L’appareil à ultrasons a provoqué une première polémique, il y a deux mois à Coire (Grisons). Un hôtel a mis en place deux Mosquitos, enclenchés avant tout le week-end et la nuit. Suite à une plainte d’un groupe de jeunes, le législatif de la ville a décidé d’interpeller la municipalité.

Dans sa réponse, l’exécutif de la capitale grisonne a estimé que la présence de ces appareils était problématique. Confronté à un flou juridique, il a renoncé à exiger leur démontage et demandé un avis de droit.

A la suite de quoi, l’entreprise fribourgeoise Arcawa a décidé de se lancer dans la distribution de l’appareil en Suisse. «Un nombre important d’entreprises en Suisse alémanique est intéressé par ce dispositif, assure Marcus Achermann, responsable des ventes du Mosquito chez Arcawa. Une quinzaine l’a déjà acheté.»

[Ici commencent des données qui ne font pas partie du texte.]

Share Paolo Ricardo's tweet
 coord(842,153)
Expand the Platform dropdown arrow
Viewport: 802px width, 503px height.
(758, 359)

«Nous avons également reçu beaucoup de demande de particuliers. Mais le prix – 1500 à 2000 francs – les a jusqu’ici dissuadés», poursuit-il.

Depuis sa création il y a une année, le dispositif s’est vendu à 3000 exemplaires au Royaume-Uni et à 1000 exemplaires dans le reste du monde. Un signe supplémentaire que l’industrie de la sécurité est un marché en pleine expansion.

En test à la SUVA

Le dispositif Mosquito soulève pourtant une série de questions loin d’être résolues. Compound Security Systems assure que son appareil est conforme à la législation européenne en matière de santé et de sécurité.

Interrogé par la ‘Tribune de Genève’, le médecin-chef du service ORL des hôpitaux de Genève est pourtant d’un tout autre avis. «Cette méthode est plus que discutable. Mettre une intensité telle qu’elle ferait mal ne signifie rien d’autre qu’occasionner un dommage physique», déclare au quotidien genevois Jean-Philippe Guyot.

De son coté, Markus Achermann précise qu’il a confié l’appareil à la SUVA, la Caisse nationale suisse d’assurance accidents, pour s’assurer que le dispositif ne présente aucun risque pour la santé. Les résultats sont attendus à la fin de cette semaine.

Comme des cafards

Mais il y a plus grave. En ciblant une classe d’âge indépendamment de son comportement, le dispositif Mosquito traite ces personnes comme des nuisibles à l’égal des cafards – contre lesquels existe justement un dispositif similaire.

Le président des Verts genevois n’hésite d’ailleurs pas à parler d’une atteinte à la dignité humaine. «On traite les ados comme des chiens, déclare à la ‘Tribune de Genève’ Antonio Hodgers. Je ne nie pas qu’il y ait parfois quelques problèmes. Mais la solution réside dans le dialogue, pas dans ce genre de dispositif.»

swissinfo, Frédéric Burnand à Genève

Découvert en 1883 par le physiologiste anglais Francis Galton, l’ultrason désigne un son dont la fréquence est trop élevée pour être audible par l’être humain.

Au sens stricte du terme, l’ultrason a une fréquence supérieure à 20’000 Hz.

De nombreux animaux peuvent entendre les ultrasons. Certains en émettent, comme les chauves-souris ou les cétacés, pour se mouvoir dans leur environnement.